*** Dataset excerpts ***

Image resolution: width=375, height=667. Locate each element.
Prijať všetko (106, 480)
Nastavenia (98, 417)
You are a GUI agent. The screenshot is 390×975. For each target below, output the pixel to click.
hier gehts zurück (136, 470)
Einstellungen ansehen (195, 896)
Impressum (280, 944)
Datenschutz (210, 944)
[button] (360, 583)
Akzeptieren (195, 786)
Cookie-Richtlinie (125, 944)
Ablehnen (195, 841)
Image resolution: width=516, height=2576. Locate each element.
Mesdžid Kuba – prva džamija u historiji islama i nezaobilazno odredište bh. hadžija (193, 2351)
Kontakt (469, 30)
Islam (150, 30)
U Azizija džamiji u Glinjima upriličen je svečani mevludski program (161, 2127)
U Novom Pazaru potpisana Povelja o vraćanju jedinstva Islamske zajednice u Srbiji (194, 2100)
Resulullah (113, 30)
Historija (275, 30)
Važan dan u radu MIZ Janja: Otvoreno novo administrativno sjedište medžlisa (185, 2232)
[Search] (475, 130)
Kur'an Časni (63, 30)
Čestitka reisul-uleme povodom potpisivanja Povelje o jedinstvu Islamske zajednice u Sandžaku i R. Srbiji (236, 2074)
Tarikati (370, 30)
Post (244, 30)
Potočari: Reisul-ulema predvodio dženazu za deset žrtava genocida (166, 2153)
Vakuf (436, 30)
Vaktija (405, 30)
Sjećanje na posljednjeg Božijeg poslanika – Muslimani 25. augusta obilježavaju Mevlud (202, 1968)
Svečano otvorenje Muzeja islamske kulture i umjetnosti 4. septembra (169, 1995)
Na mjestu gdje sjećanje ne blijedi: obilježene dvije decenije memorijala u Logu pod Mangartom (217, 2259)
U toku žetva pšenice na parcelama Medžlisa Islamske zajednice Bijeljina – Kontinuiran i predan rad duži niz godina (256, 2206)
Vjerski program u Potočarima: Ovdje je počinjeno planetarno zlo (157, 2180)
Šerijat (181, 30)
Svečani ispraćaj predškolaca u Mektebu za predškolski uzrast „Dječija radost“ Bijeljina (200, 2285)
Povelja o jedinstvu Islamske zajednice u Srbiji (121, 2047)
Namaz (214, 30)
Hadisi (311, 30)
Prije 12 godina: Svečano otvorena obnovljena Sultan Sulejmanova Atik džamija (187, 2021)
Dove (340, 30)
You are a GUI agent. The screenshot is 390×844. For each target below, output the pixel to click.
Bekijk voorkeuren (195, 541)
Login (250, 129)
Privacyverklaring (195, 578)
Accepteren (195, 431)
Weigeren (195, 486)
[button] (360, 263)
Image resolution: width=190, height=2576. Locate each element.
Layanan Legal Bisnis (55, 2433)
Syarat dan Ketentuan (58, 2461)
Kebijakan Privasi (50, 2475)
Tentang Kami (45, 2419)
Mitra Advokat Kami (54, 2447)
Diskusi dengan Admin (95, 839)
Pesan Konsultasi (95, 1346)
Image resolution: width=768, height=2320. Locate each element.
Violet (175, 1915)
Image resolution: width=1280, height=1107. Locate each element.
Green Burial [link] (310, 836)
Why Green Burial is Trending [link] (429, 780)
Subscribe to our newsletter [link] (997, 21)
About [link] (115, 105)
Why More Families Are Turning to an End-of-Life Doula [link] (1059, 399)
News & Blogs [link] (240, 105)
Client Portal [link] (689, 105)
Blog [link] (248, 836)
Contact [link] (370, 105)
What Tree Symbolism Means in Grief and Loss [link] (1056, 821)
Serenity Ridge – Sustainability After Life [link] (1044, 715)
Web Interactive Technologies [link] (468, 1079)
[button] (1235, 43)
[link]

***

From the records above, transcribe without alteration every line from the one with "Islam (150, 30)" to the one with "Tarikati (370, 30)", inclusive.

■ Expected output:
Islam (150, 30)
U Azizija džamiji u Glinjima upriličen je svečani mevludski program (161, 2127)
U Novom Pazaru potpisana Povelja o vraćanju jedinstva Islamske zajednice u Srbiji (194, 2100)
Resulullah (113, 30)
Historija (275, 30)
Važan dan u radu MIZ Janja: Otvoreno novo administrativno sjedište medžlisa (185, 2232)
[Search] (475, 130)
Kur'an Časni (63, 30)
Čestitka reisul-uleme povodom potpisivanja Povelje o jedinstvu Islamske zajednice u Sandžaku i R. Srbiji (236, 2074)
Tarikati (370, 30)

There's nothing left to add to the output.